Problembeschreibung
Zur dauerhaften Gestaltung von Sockelbereichen gibt es verschiedene Möglichkeiten. Welche Materialien dabei eingesetzt werden können, hängt von der Höhe der Beanspruchung und von der Art des Mauerwerks ab. Auf Bitumenbeschichtungen kann nicht direkt geputzt werden werden (hierzu Lösung Sockelbereich von Weber-Deitermann beachten). Alternativ muss ab Geländeoberkante (GOK) ein Putzträger verwendet werden. Auf mineralischen Dichtungsschlämmen reicht ggf. eine spezielle Putzhaftbrücke. Die Putzgrundprüfung erfolgt gemäß den allgemeinen Regeln. Unterhalb GOK muss der Putz durch die minerlische Dichtschlämme weber.tec 930 geschützt werden.
Anwendungstipp
Schritt: 1 - Mauerwerk mit hoher Festigkeit
Hohe Beanspruchung:Es wird ein deckender Spritzbewurf mit weber.dur 100 auf das Mauerwerk aufgebracht. Nach ausreichender Standzeit wird weber.dur 120 ca. 10 bis 15 mm dick aufgetragen. Wenn kein weiterer Putzauftrag mehr erfogen soll, wird der Putz abgerieben und mit der Silikatfarbe weber.ton 414 gestrichen. Vor einem weiteren Verputzen ist die Fläche gut aufzurauen.
Schritt: 2 - Mauerwerk mit hoher Festigkeit
Nach einer Standzeit von mind. 14 Tagen kann der Waschputz weber.star 290 aufgetragen werden.
Schritt: 3 - Mauerwerk mit hoher Festigkeit
Mittlere und niedrige Beanspruchung:Der weber.dur 130 wird in 15 bis 20 mm Dicke aufgetragen. Die Oberfläche ist gut aufzurauen.
Schritt: 4 - Mauerwerk mit hoher Festigkeit
Nach einer Standzeit von mind. 7 Tagen wird der Haftputz weber.star 295 aufgebracht und abgerieben.
Schritt: 5 - Mauerwerk mit hoher Festigkeit
Nach ausreichender Standzeit ist der Putz mit einem Farbanstrich (ggf. zweifacher Anstrich) z.B. mit Silikatfarbe weber.ton 414 zu versehen.
Schritt: 6 - Wärmedämmendes Mauerwerk
Höhere Beanspruchung:Der Sockelputz weber.dur 121 wird in einer Dicke von 15 bis 20 mm aufgetragen. Er kann nach dem Anziehen gefilzt oder abgerieben werden.
Schritt: 7 - Wärmedämmendes Mauerwerk
Nach ausreichender Standzeit ist der Putz mit einem Farbanstrich (ggf. zweifacher Anstrich) z.B. mit Silikatfarbe weber.ton 414 zu versehen.
Schritt: 8 - Wärmedämmendes Mauerwerk
Alternativ zum Filzen / Abreiben kann der weber.dur 121 mit Universalgrundierung weber.prim 403 grundiert werden und der Buntsteinputz weber.pas 434 als Oberputz ausgeführt werden.
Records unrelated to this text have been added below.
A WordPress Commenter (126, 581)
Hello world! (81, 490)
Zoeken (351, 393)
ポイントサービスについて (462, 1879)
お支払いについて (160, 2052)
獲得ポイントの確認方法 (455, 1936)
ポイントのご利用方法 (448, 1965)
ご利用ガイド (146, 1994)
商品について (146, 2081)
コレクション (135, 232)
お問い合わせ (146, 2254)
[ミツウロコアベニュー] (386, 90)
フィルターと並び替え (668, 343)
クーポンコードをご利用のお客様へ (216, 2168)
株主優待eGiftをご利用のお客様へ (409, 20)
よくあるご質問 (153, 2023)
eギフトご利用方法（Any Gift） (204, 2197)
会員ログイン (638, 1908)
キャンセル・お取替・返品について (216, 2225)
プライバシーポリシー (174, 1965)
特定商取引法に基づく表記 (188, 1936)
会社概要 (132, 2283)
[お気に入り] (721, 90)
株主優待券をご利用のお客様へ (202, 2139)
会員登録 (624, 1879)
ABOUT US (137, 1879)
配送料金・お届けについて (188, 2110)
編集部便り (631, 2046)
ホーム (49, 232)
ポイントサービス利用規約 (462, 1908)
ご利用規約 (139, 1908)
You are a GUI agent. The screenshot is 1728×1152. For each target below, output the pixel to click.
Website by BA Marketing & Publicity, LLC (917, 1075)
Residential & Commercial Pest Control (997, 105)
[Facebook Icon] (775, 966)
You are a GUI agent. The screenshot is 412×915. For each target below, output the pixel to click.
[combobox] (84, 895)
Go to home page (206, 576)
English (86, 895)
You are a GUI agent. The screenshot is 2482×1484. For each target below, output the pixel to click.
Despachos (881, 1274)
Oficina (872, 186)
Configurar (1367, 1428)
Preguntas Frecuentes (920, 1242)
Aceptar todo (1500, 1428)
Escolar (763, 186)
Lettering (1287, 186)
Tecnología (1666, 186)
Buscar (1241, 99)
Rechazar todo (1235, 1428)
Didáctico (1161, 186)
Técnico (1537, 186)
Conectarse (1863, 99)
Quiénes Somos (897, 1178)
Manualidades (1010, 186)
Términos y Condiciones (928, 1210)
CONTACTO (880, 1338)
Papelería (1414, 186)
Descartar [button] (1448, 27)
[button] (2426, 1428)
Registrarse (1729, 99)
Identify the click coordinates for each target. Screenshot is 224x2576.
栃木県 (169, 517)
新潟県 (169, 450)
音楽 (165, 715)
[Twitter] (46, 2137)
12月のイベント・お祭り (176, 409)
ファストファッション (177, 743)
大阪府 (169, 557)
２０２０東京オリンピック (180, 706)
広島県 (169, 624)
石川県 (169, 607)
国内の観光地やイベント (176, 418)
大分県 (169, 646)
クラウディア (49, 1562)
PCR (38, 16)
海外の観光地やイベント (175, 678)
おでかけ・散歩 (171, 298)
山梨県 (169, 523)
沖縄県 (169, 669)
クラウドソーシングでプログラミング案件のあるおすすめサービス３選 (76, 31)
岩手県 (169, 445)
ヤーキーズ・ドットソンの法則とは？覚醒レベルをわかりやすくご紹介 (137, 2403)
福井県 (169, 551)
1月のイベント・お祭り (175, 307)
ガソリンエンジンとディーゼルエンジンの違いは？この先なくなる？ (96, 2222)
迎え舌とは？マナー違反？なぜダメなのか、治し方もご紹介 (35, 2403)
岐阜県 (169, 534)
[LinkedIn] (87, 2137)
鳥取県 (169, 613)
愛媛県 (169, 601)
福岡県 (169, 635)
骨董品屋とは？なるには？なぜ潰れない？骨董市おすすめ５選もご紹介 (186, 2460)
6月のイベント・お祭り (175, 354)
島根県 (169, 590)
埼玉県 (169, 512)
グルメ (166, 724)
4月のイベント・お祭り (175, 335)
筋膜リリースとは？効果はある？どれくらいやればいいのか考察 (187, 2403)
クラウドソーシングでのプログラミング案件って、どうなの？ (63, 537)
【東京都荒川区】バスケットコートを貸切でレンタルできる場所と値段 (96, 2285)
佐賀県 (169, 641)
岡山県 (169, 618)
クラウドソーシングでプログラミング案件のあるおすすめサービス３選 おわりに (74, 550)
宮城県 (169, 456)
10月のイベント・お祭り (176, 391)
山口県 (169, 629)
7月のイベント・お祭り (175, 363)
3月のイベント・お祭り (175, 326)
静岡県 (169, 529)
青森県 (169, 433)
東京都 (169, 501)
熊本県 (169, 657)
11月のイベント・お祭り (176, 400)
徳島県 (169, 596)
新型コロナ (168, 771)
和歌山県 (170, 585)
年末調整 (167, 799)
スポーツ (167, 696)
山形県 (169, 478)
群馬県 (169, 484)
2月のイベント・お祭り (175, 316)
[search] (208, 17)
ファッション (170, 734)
Schritt: 9 - Wärmedämmendes Mauerwerk
Mittlere und niedrige Beanspruchung:Der weber.dur 130 wird in 15 bis 20 mm Dicke aufgetragen. Die Oberfläche ist gut aufzurauen.
Schritt: 10 - Wärmedämmendes Mauerwerk
Nach einer Standzeit von mind. 7 Tagen wird der Haftputz weber.star 295 aufgebracht und abgerieben.
Schritt: 11 - Wärmedämmendes Mauerwerk
Nach ausreichender Standzeit ist der Putz mit einem Farbanstrich (ggf. zweifacher Anstrich) z.B. mit Silikatfarbe weber.ton 414 zu versehen.
Schritt: 12 - Wärmedämmendes Mauerwerk
Das planeben abgezogene Sockelystem wird bis 5 cm über GOK mit weber.tec 824 oder weber.tec Superflex D2 geschützt. Der Auftrag erfolgt mit einer Deckenbürste. Es müssen mindestens zwei Schichten von max. 1,5 mm Dicke aufgetragen werden. Zwischen den einzelnen Schichten ist eine Standzeit von einem Tag erforderlich. Die maximale Auftragsstärke beträgt 3,0 mm.